**WRITTEN EXERCISE A**: In the dump options text, which flag turns on the GIMPLE dump only?

**DOCUMENT SEGMENT**:
- - - -

Except that in this form, the dump will be extremely large and not
suitable for very large applications. Besides, we might also want to
use the same machinery (dump_printf_loc etc) for dump file dumping.
The current behavior of using '-details' to turn on opt-info-all
messages for dump files are not desirable.  How about the following:

1) add a new dump_kind modifier so that when that modifier is
specified, the messages won't goto the alt_dumpfile (controlled by
-fopt-info), but only to primary dump file. With this, the inline
messages can be dumped via:

   dump_printf_loc (OPT_OPTIMIZED_LOCATIONS | OPT_DUMP_FILE_ONLY, .....)


2) add more flags in -fdump- support:

   -fdump-ipa-inline-opt   --> turn on opt-info messages only
   -fdump-ipa-inline-optall --> turn on opt-info-all messages
   -fdump-tree-pre-ir --> turn on GIMPLE dump only
   -fdump-tree-pre-details --> turn on everything (ir, optall, trace)

- - - -

**EXCERPTED RECORDS**:

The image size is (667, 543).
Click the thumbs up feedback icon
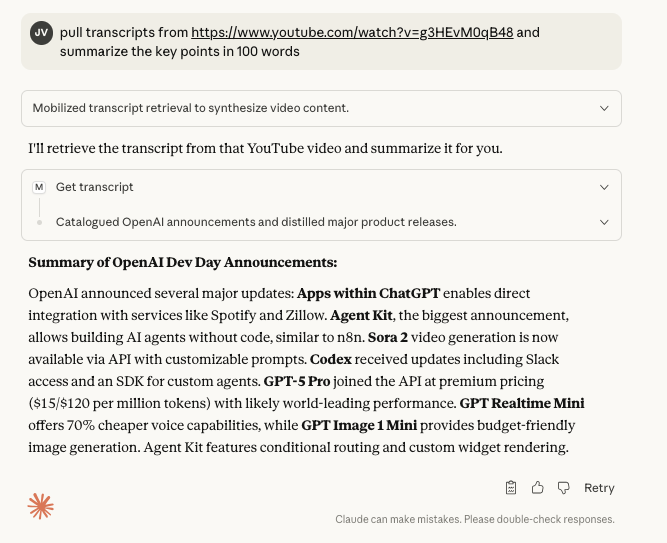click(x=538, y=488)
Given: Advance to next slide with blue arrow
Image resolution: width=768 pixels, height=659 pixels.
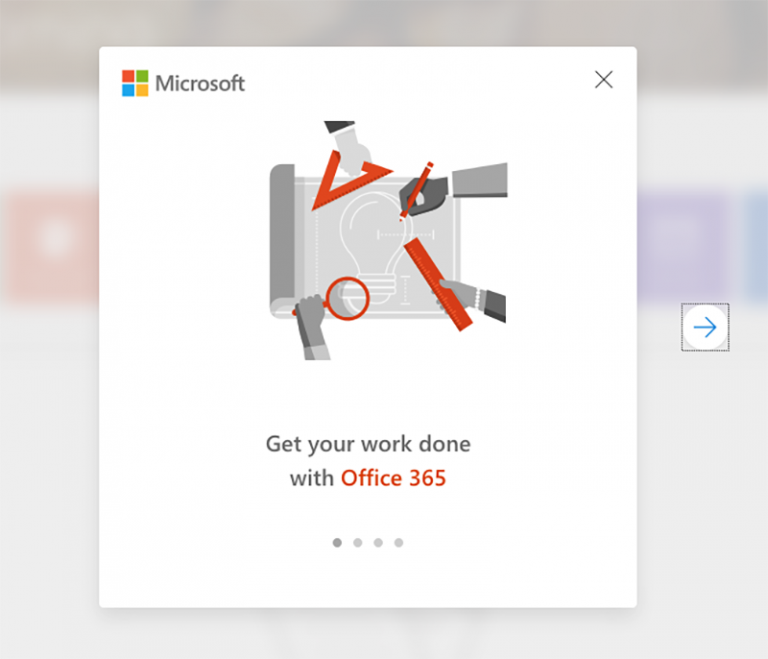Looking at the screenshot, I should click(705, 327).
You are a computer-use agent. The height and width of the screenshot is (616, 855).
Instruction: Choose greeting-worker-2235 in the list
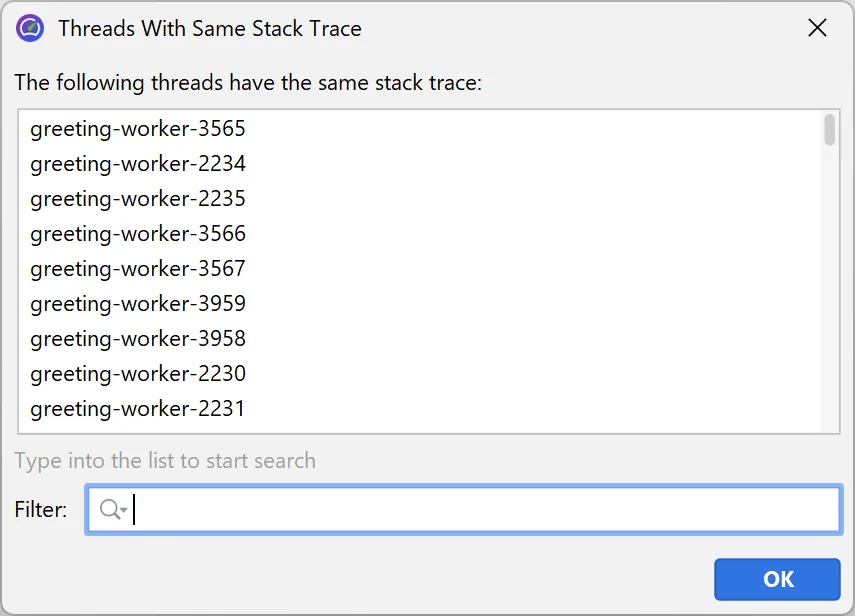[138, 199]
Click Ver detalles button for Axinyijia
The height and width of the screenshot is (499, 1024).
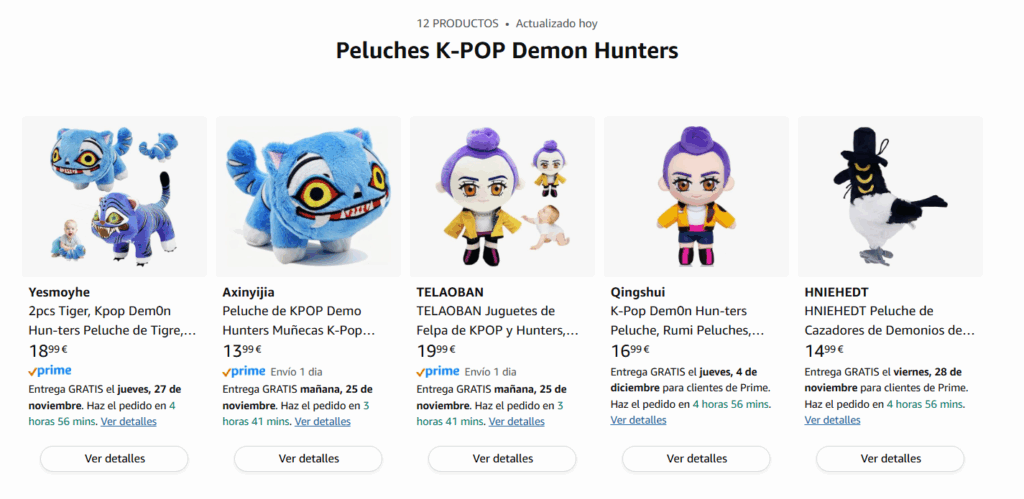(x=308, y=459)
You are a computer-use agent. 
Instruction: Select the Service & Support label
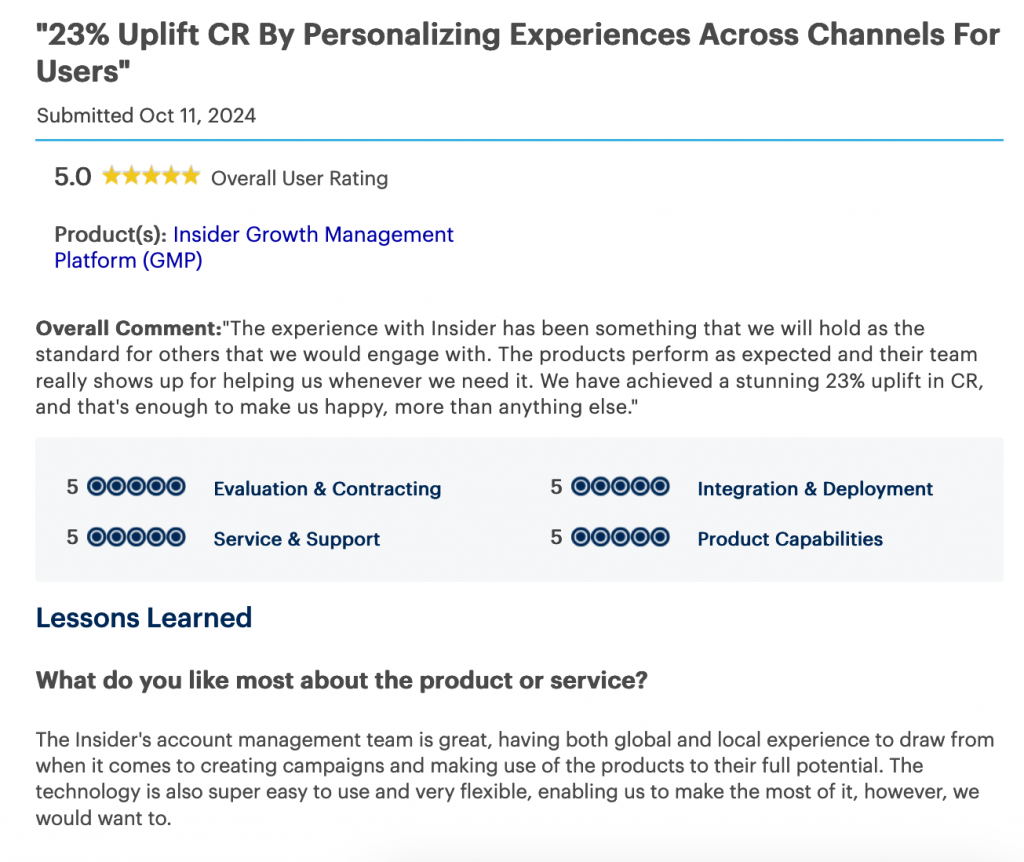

- - - -

**WRITTEN EXERCISE B**: Rewrite the records above with "Instruction" replaced by "Task" throughout, changing nothing else, and leave the pictures out of your answer.

**REPLY A**: -fdump-tree-pre-ir

**REPLY B**:
The image size is (667, 543).
Click the thumbs up feedback icon
click(x=538, y=488)
Given: Advance to next slide with blue arrow
Image resolution: width=768 pixels, height=659 pixels.
Looking at the screenshot, I should click(705, 327).
You are a computer-use agent. The height and width of the screenshot is (616, 855).
Task: Choose greeting-worker-2235 in the list
[138, 199]
Click Ver detalles button for Axinyijia
The height and width of the screenshot is (499, 1024).
(x=308, y=459)
You are a computer-use agent. 
Task: Select the Service & Support label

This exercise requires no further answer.